• _What the exercise asks_
Transcribe the stretch of the article on Twitter's Chinese advertising business from "Cutting global workforce" through "in early November.".

Top Chinese advertisers

Twitter grew its Greater China advertiser base by nearly 400 per cent over the past two years, she wrote, making it one of the firm’s fastest growing revenue markets in Asia Pacific (Apac).

Twitter’s top Chinese advertisers have included Chinese smartphone maker Xiaomi, online shopping giant Alibaba Group, white goods producer Qingdao Haier and flag carrier Air China.

"We remain committed to this market," Ms Chen said, adding the company's Hong Kong office would remain open.

Twitter confirmed it would retain the Hong Kong office to serve Hong Kong-based clients, but declined to provide further details on Ms Chen’s departure.

The end of Ms Chen’s relationship with Twitter comes at a time when China is urging for greater internet curbs.

The country has condemned foreign social media as a hotbed for fake news and cyberterrorism, sending ominous signals to Western firms that are eyeing a piece of the Chinese market, home to the world’s largest population of internet users.

Cutting global workforce

“When China’s economy was really on fire it created enough smoke to obscure the realities of what foreign tech companies were really going to be permitted to do here,” says Mark Natkin, managing director of Beijing-based Marbridge Consulting.

“You are getting more companies who are beginning to question the value of the investments they are making here.”

The popular but money-losing microblogging service Twitter has moved its Chinese ad sales and support activities to its Apac headquarters in Singapore.

Twitter has been undergoing a significant shake-up, and not only in Asia, announcing in October that it would cut more than 9 per cent of its global workforce to keep costs down.

Parminder Singh, managing director for India, Southeast Asia and the Middle East, left the company in early November.

• _Dataset rows_
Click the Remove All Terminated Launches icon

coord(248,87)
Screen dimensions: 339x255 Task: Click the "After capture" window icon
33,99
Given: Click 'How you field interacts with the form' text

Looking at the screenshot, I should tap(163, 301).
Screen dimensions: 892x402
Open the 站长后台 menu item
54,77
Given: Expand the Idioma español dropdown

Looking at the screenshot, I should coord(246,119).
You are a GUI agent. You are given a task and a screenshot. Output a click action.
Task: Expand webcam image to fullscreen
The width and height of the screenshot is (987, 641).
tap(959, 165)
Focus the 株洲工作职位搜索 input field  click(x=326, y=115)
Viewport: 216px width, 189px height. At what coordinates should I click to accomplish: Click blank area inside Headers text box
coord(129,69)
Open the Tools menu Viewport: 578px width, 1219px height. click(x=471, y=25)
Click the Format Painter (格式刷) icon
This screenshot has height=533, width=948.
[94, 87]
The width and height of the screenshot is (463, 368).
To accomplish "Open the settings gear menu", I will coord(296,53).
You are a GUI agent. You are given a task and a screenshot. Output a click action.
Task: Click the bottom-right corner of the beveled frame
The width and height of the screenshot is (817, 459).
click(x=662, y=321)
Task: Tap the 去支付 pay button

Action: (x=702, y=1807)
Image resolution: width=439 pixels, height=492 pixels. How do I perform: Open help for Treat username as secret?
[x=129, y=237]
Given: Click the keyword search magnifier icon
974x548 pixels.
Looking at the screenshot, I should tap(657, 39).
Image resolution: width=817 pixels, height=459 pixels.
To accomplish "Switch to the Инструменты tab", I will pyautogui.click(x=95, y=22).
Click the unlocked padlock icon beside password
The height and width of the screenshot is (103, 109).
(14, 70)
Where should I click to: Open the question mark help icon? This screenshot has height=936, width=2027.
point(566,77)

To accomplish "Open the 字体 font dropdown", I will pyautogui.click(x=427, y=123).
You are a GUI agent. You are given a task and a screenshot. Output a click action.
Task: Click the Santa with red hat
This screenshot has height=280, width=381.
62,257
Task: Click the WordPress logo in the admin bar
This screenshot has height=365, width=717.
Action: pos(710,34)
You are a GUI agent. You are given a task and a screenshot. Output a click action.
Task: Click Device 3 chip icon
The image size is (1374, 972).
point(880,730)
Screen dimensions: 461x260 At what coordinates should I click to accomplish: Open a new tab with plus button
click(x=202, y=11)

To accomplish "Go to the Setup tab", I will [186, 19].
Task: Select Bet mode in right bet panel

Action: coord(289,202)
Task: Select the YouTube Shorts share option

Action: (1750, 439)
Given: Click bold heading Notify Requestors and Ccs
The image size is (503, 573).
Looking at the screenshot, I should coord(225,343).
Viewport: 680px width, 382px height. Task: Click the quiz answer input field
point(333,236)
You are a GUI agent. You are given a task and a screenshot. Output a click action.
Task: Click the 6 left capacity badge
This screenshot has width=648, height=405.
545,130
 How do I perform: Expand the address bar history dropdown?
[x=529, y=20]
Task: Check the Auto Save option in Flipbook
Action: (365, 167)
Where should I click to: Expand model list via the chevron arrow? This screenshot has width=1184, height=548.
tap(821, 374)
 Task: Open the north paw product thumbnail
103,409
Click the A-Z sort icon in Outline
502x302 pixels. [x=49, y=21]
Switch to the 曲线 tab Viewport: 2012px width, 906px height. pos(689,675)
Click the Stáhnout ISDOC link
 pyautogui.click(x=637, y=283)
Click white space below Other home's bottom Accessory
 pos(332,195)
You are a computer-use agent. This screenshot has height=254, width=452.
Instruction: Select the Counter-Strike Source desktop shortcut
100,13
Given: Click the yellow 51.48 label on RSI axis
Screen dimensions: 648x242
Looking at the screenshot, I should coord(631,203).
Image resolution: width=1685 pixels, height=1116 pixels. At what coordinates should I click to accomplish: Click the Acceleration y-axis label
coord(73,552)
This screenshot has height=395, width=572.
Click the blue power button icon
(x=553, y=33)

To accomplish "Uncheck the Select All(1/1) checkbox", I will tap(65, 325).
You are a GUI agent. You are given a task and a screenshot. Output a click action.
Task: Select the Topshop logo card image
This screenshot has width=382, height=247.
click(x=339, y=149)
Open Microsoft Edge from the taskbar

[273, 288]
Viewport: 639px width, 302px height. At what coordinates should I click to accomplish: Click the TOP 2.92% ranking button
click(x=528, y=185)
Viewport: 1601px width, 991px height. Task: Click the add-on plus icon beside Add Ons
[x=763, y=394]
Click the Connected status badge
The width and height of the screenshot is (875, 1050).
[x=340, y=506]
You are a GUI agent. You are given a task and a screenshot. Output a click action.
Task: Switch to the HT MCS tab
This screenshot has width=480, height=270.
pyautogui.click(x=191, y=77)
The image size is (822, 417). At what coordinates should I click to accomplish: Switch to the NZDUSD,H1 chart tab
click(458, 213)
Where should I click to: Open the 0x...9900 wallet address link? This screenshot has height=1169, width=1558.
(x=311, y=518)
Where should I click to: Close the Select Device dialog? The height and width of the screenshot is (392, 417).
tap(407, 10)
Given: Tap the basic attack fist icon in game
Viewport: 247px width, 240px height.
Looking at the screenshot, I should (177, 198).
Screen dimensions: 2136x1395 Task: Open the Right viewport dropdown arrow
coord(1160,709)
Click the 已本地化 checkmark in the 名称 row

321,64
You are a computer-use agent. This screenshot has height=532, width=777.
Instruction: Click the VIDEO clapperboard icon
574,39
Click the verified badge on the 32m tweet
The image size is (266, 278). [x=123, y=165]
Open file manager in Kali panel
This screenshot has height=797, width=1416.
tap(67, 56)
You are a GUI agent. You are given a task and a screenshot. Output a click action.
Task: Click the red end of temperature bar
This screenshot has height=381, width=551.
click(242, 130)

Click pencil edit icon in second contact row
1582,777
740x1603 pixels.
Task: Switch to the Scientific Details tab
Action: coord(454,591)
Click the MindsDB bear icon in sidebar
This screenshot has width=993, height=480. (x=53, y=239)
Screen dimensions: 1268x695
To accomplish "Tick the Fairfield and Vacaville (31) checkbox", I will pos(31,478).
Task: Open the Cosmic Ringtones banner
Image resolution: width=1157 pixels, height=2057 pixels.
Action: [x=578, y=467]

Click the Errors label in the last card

• _Correct response_
Cutting global workforce

“When China’s economy was really on fire it created enough smoke to obscure the realities of what foreign tech companies were really going to be permitted to do here,” says Mark Natkin, managing director of Beijing-based Marbridge Consulting.

“You are getting more companies who are beginning to question the value of the investments they are making here.”

The popular but money-losing microblogging service Twitter has moved its Chinese ad sales and support activities to its Apac headquarters in Singapore.

Twitter has been undergoing a significant shake-up, and not only in Asia, announcing in October that it would cut more than 9 per cent of its global workforce to keep costs down.

Parminder Singh, managing director for India, Southeast Asia and the Middle East, left the company in early November.